**Set of tasks:**
1. In the article on cookbook selling, rewrite the passage that begins at the words "Call it food" and ends after "in this field.", replacing "digital tidal wave" with "rise of electronic reading".
2. According to the article on cookbook selling, in what year did Rabelais Books move to Biddeford?

**Document extract:**
----------
Cookbooks Sell: Why food & drink is today’s hot niche for booksellers
- by Susan Halas
When it comes to selling books about food and drink the news is all good.
In case you hadn’t noticed cookbooks still sell. Old and new, bright or faded, pristine or with loose hinges, covered with pencil scribbles and pages interleaved with clipped recipes…. macht nichts, when you’re talking books about cooking the market is still growing: in number of titles produced, volume of sales and increased interest in the subject matter.
Call it food & drink, gastronomy, or culinary arts - by any name, new, used, out-of-print, antiquarian, rare books, ephemera and manuscripts about cooking and related fields are still holding their own against the digital tidal wave. And so are the booksellers who specialize in this field.
In fact, talking with some of the proprietors of America’s leading culinary specialists will remind you why you wanted to sell books in the first place: Because it’s fascinating, because you love the subject; you love your customers; the thrill of the chase never goes away and retail or by appointment, high end or low, East Coast or West, this is the print sweet spot in a digital age.
Leading our list of dealers who shine is Don Lindgren of Rabelais Books in Maine, who has been an active bookseller since 1979 in a variety of fields. Lindgren, 56, and his wife moved from Brooklyn to Maine in 2004. Two years later the couple opened a retail shop in Portland, ME specializing in cookery - new - used - rare. Those days are over. “As time went by my personal interests took over,” said Lindgren, while his wife Samantha went on to pursue other interests. In 2011 Rabelais moved to nearby Biddeford and is now by appointment only. The firm has about 30,000 items in stock from the 17th century to the present, about half ephemera. Rabelais also serves those inclined towards thirst, with books on first growth wines and home brewing, cocktail culture and saloon society."
Lindgren is a wonderful explainer and his catalogs combine a discerning eye with excellent scholarship. Lucky for you they can all be downloaded as pdfs. I notice that a few are still available in hard copy for a modest price. This writer was particularly taken with #2 focused on the industrialization of food.
----------
**Recorded information:**
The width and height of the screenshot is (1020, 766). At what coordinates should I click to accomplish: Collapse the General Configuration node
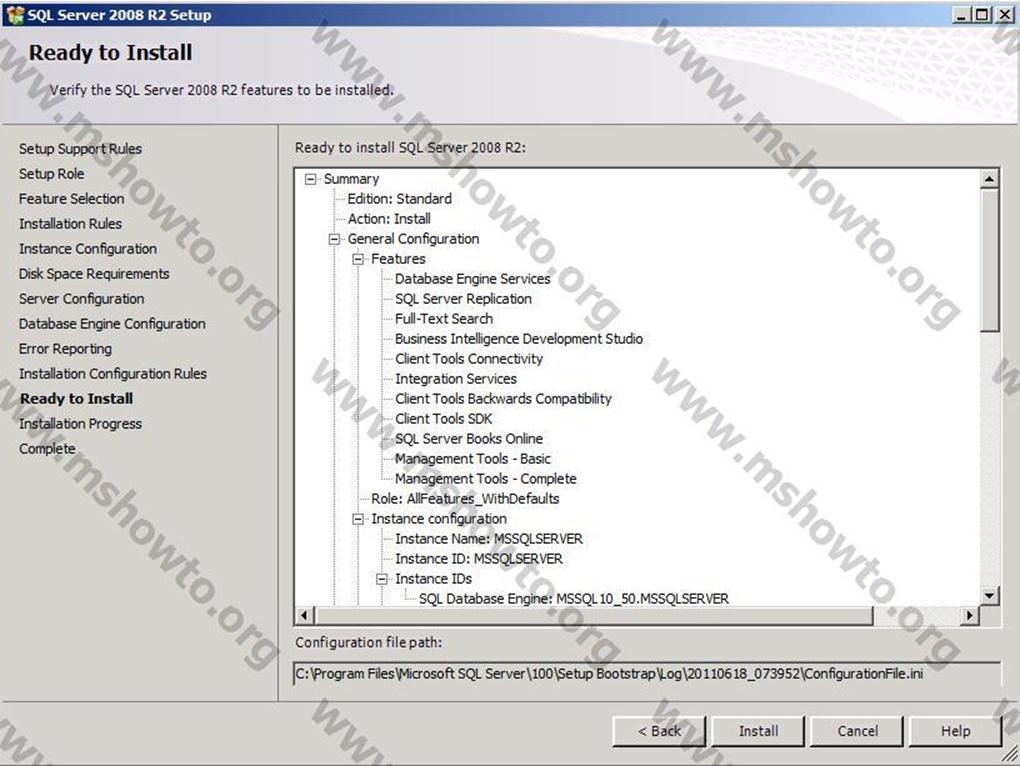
----------
**The answers:**
1.
Call it food & drink, gastronomy, or culinary arts - by any name, new, used, out-of-print, antiquarian, rare books, ephemera and manuscripts about cooking and related fields are still holding their own against the rise of electronic reading. And so are the booksellers who specialize in this field.

2. 2011